Padang – Pemerintah Kota Padang memperkuat pembinaan bagi pelaku usaha kuliner dengan mendorong pemenuhan standar higiene sanitasi pangan dan sertifikasi halal. Upaya itu disampaikan melalui kegiatan penyuluhan di Kantor Camat Padang Barat, Kamis (18/6/2026), yang diikuti 50 pelaku usaha makanan dari berbagai kecamatan di Kota Padang.
Kegiatan ini menjadi bagian dari strategi Pemko Padang menjaga keamanan pangan sekaligus mendukung target kota sebagai Kota Gastronomi. Sejumlah instansi turut terlibat dalam program tersebut, antara lain Dinas Kesehatan, Dinas Koperasi dan UKM, serta Balai Penyelenggara Jaminan Produk Halal (BPJPH) Sumatera Barat.

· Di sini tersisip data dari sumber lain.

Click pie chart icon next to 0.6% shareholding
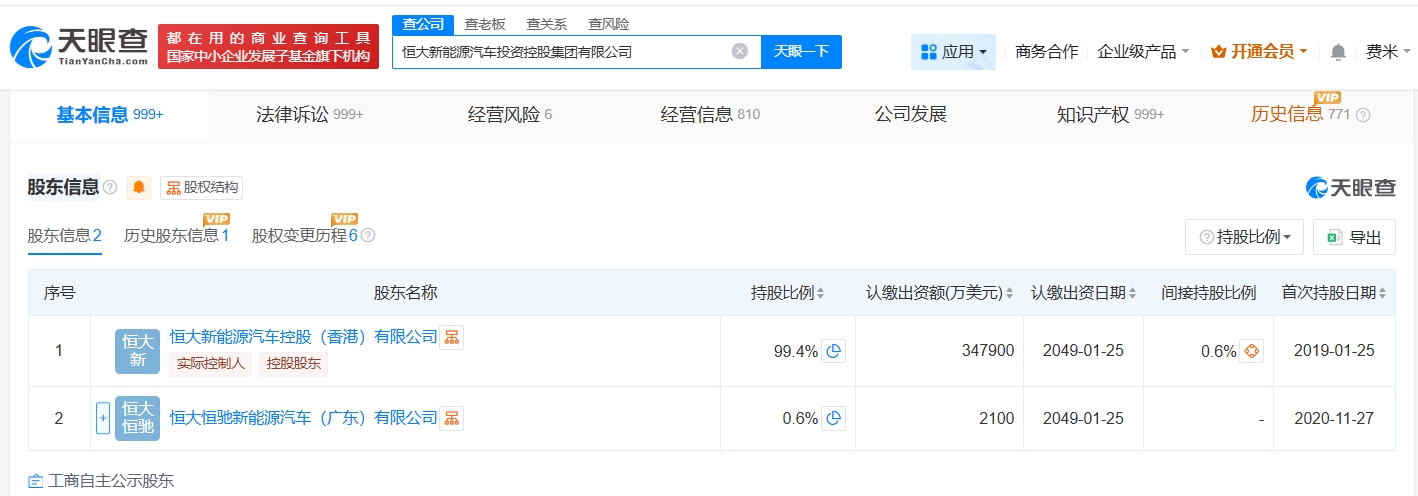The width and height of the screenshot is (1418, 496). point(833,418)
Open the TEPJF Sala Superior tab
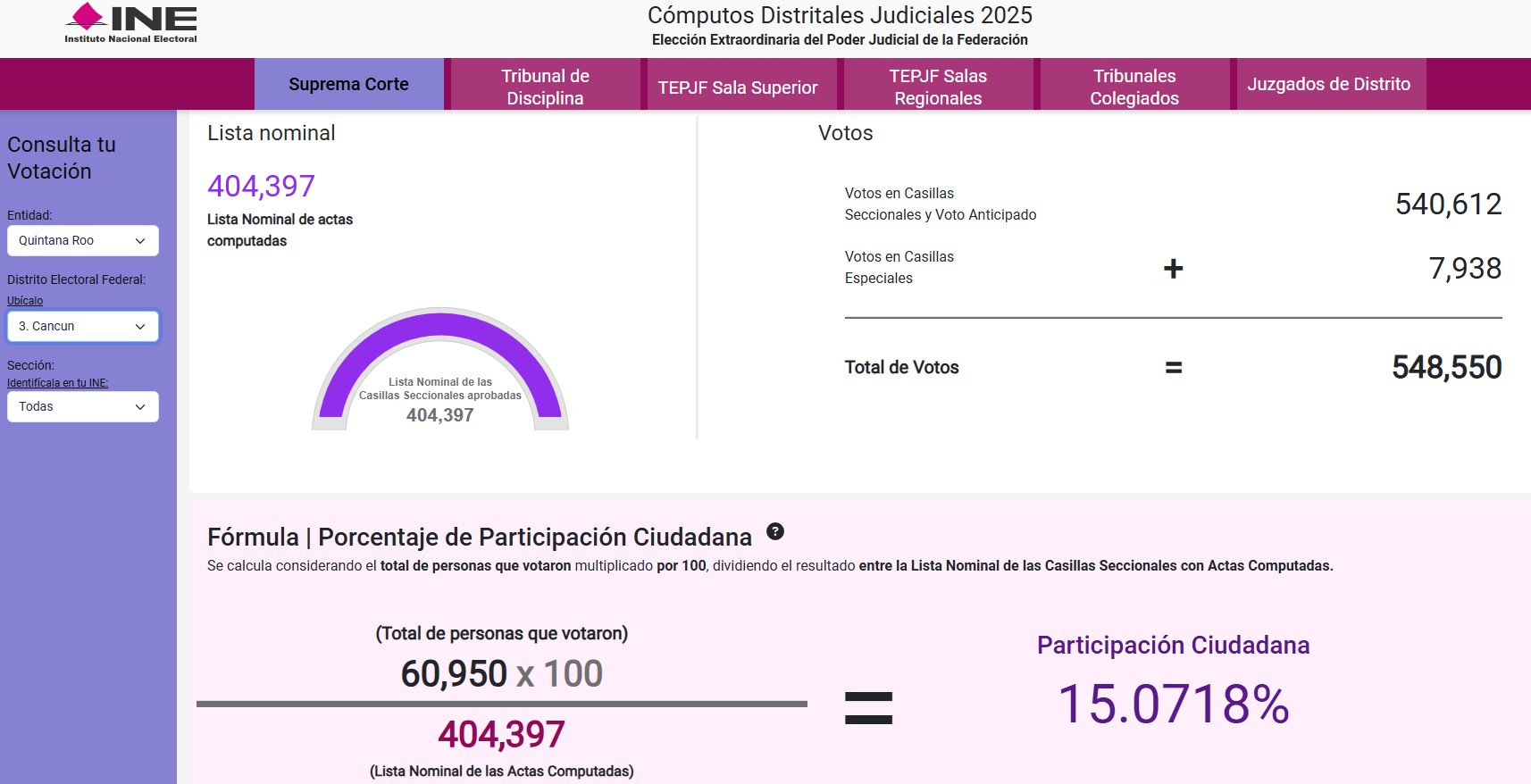The width and height of the screenshot is (1531, 784). point(738,87)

Peserta yang hadir merupakan pelaku usaha makanan siap saji dan makanan kemasan yang tergabung dalam kelompok inkubasi di 11 kecamatan se-Kota Padang. Mereka mendapat pembekalan mengenai cara mengolah pangan yang aman, sehat, dan sesuai ketentuan.

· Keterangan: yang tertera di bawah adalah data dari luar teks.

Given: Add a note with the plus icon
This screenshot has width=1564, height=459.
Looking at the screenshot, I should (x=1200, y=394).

Kepala Bidang Pencegahan dan Pengendalian Penyakit Dinas Kesehatan Kota Padang, dr. Dessy M. Siddik, mengatakan pelaku usaha harus menjaga standar tinggi dalam setiap proses pengolahan makanan. Menurut dia, sertifikat atau label higiene sanitasi menjadi salah satu jaminan keamanan bagi konsumen.
“Kami mengedukasi pelaku usaha makanan rumahan agar memahami cara mengolah pangan yang sehat. Kami berharap mereka terdorong untuk segera mengurus sertifikat atau label higiene sanitasi pangan,” kata Dessy.
Ia menambahkan, kegiatan ini juga sejalan dengan arahan Wali Kota Padang untuk menciptakan lingkungan kota yang sehat. Karena itu, produk yang layak dikonsumsi dinilai harus melalui proses pengolahan dengan standar sanitasi yang ketat.
Selain aspek keamanan pangan, pendampingan legalitas usaha juga menjadi perhatian dalam kegiatan tersebut. Tenaga Pendamping dari Dinas Koperasi dan UKM Kota Padang, Hendro Arianto, mengatakan pihaknya terus membantu pelaku usaha dalam mengurus izin Pangan Industri Rumah Tangga (PIRT).
“Dinas Koperasi dan UKM bersama Dinas Kesehatan terus mendampingi pelaku usaha agar memperoleh legalitas, salah satunya PIRT. Perizinan ini menjadi syarat penting untuk memperluas pemasaran produk ke pasar tradisional maupun modern,” ujar Hendro.
Ia berharap para pelaku usaha memanfaatkan kesempatan itu untuk meningkatkan kualitas produk sekaligus melengkapi legalitas usaha. Dengan begitu, daya saing produk kuliner lokal di pasaran diharapkan semakin kuat.